Instruction: Please write out the records between the line containing "Where should I click to: Click help" and the line containing "point(259,318)", inclusive, without the pictures.

Data provided:
[BEGIN]
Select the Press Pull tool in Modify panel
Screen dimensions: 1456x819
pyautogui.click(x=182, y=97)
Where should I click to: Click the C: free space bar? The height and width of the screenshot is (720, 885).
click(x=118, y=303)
[END]
[BEGIN]
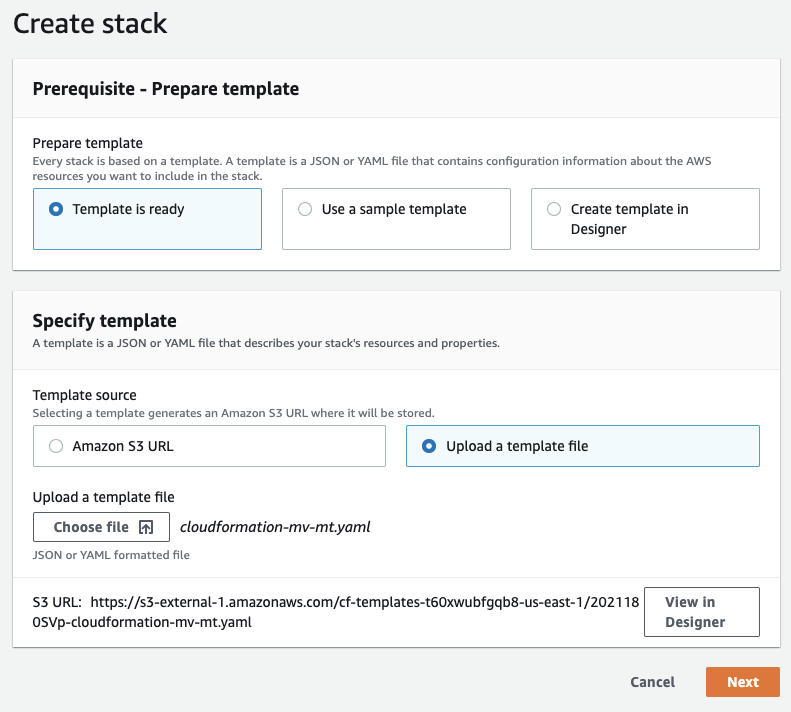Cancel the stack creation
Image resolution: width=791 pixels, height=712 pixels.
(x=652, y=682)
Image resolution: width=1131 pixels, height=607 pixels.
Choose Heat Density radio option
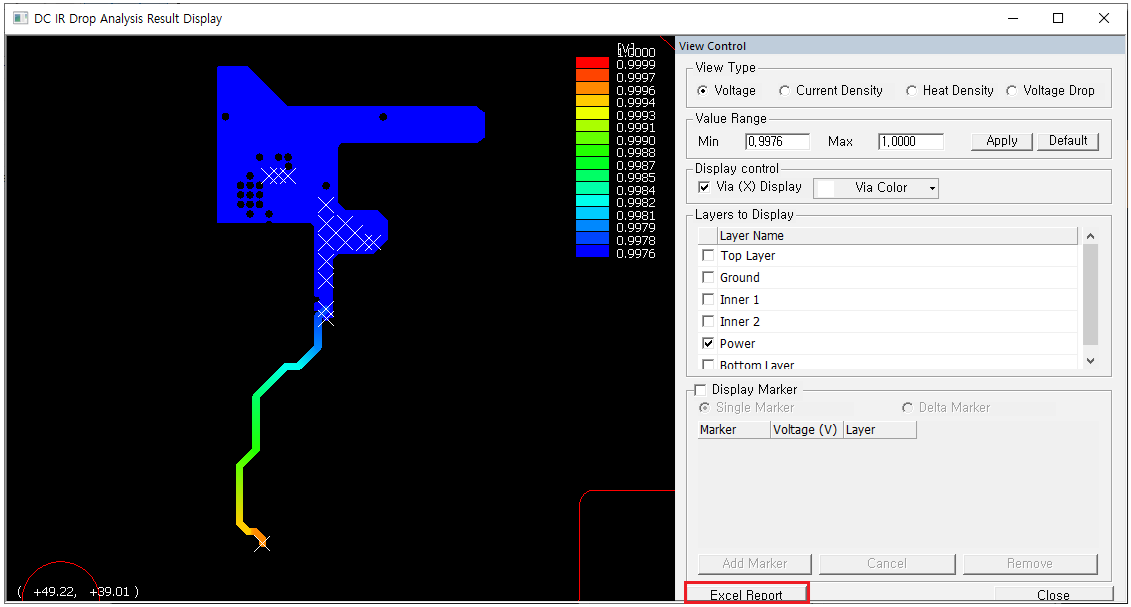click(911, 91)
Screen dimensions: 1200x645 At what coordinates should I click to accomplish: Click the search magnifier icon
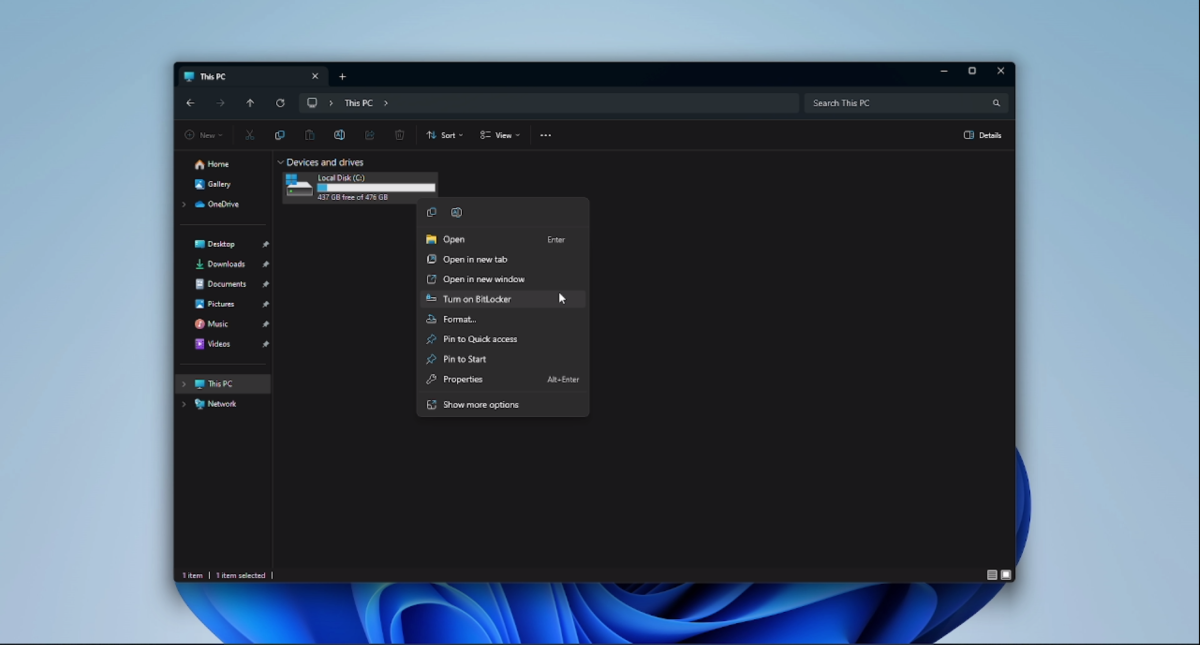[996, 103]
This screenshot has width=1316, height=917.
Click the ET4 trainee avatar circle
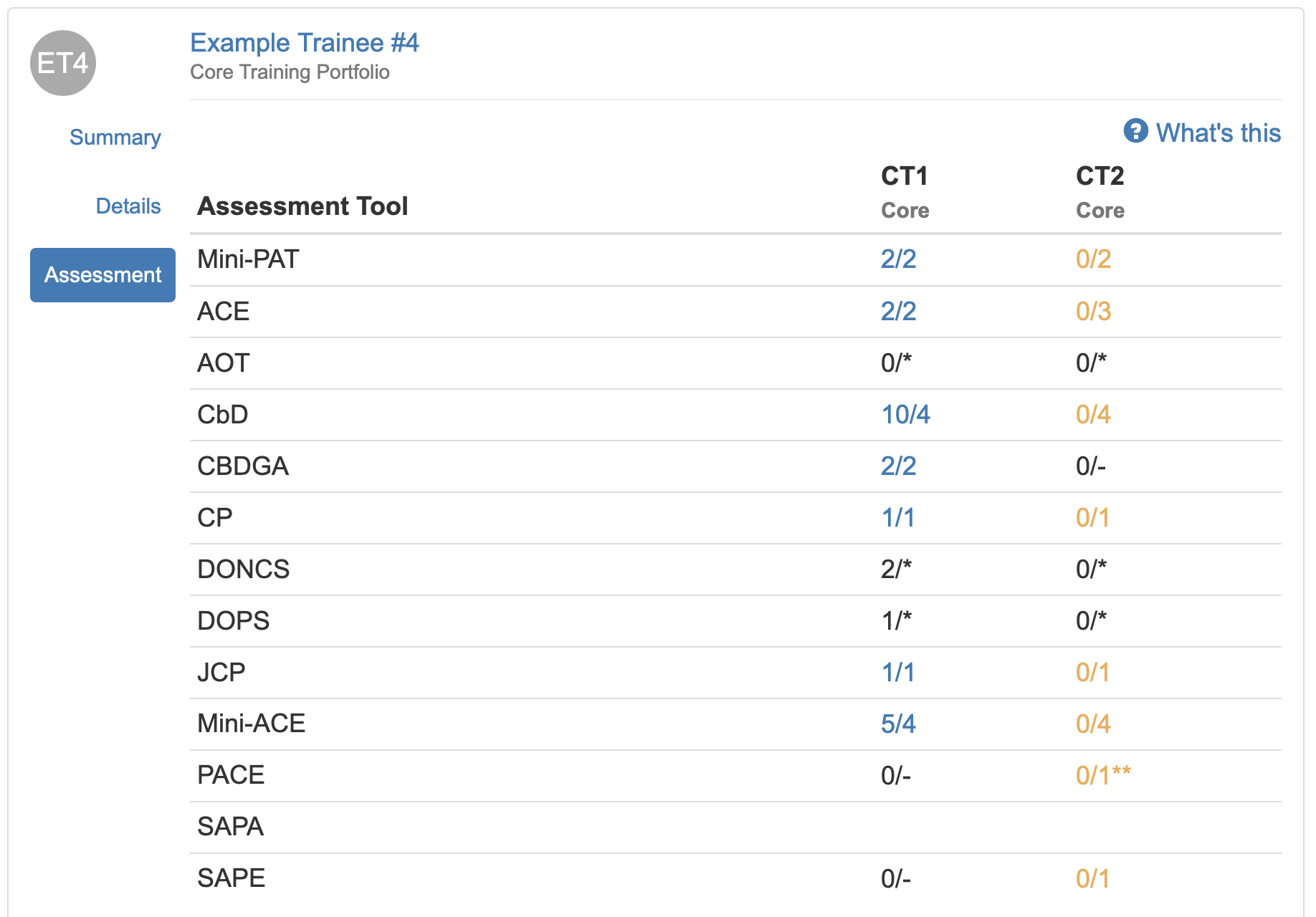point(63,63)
[END]
[BEGIN]
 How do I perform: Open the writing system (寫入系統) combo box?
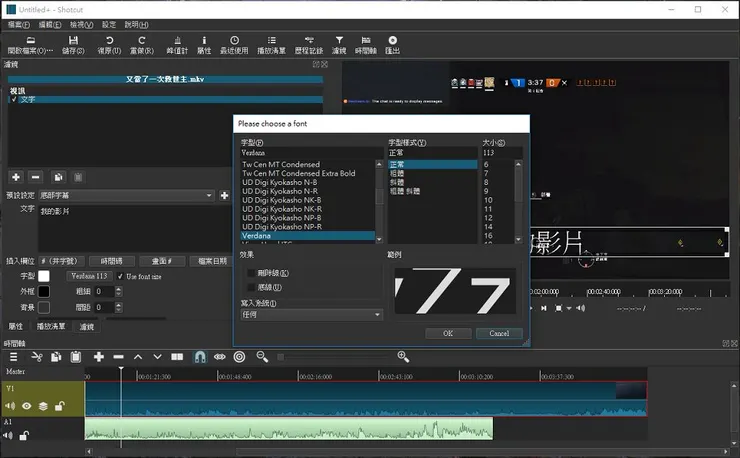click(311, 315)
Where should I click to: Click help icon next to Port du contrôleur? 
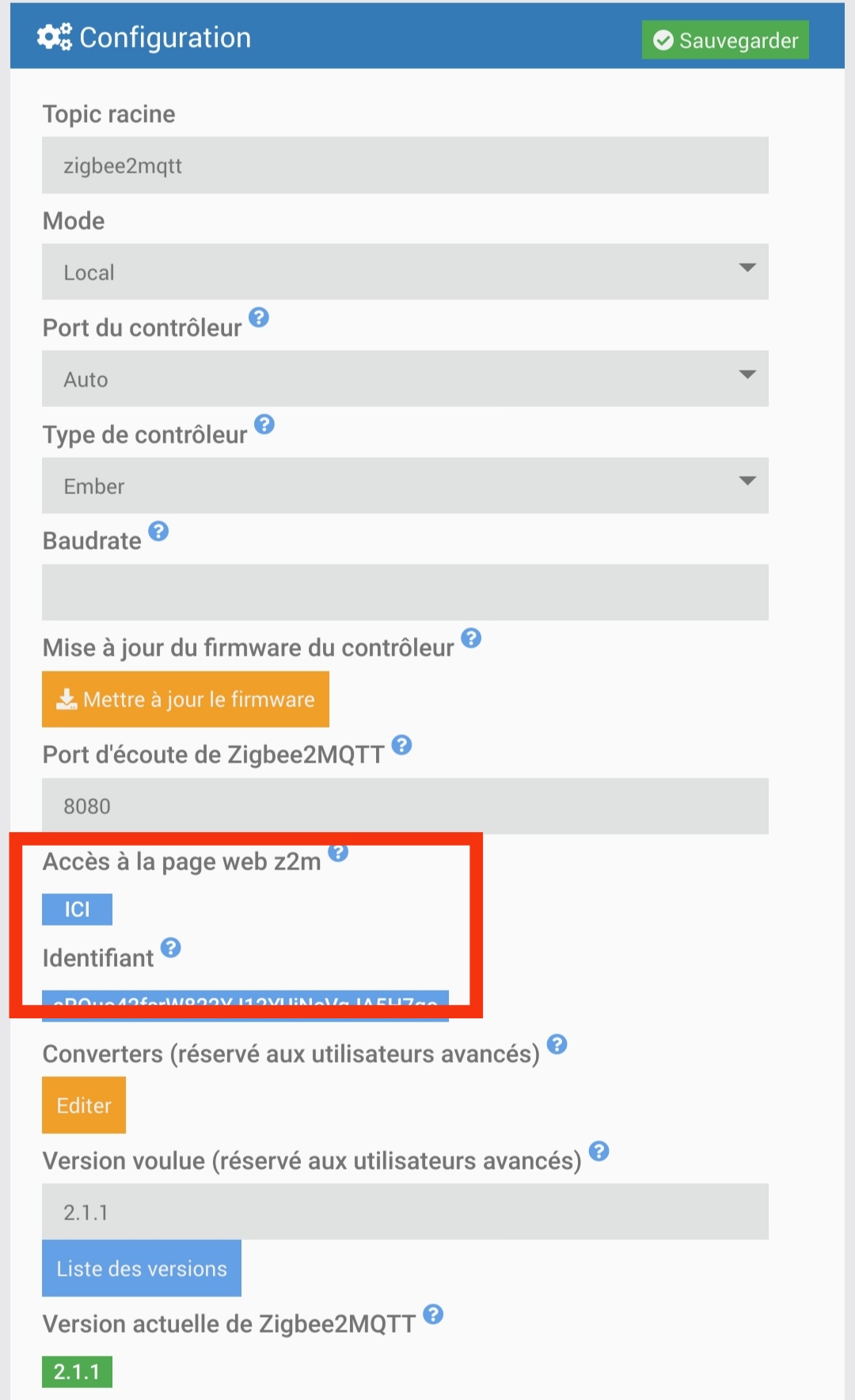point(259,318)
[END]
The solution:
Where should I click to: Click help icon next to Port du contrôleur? 
point(259,318)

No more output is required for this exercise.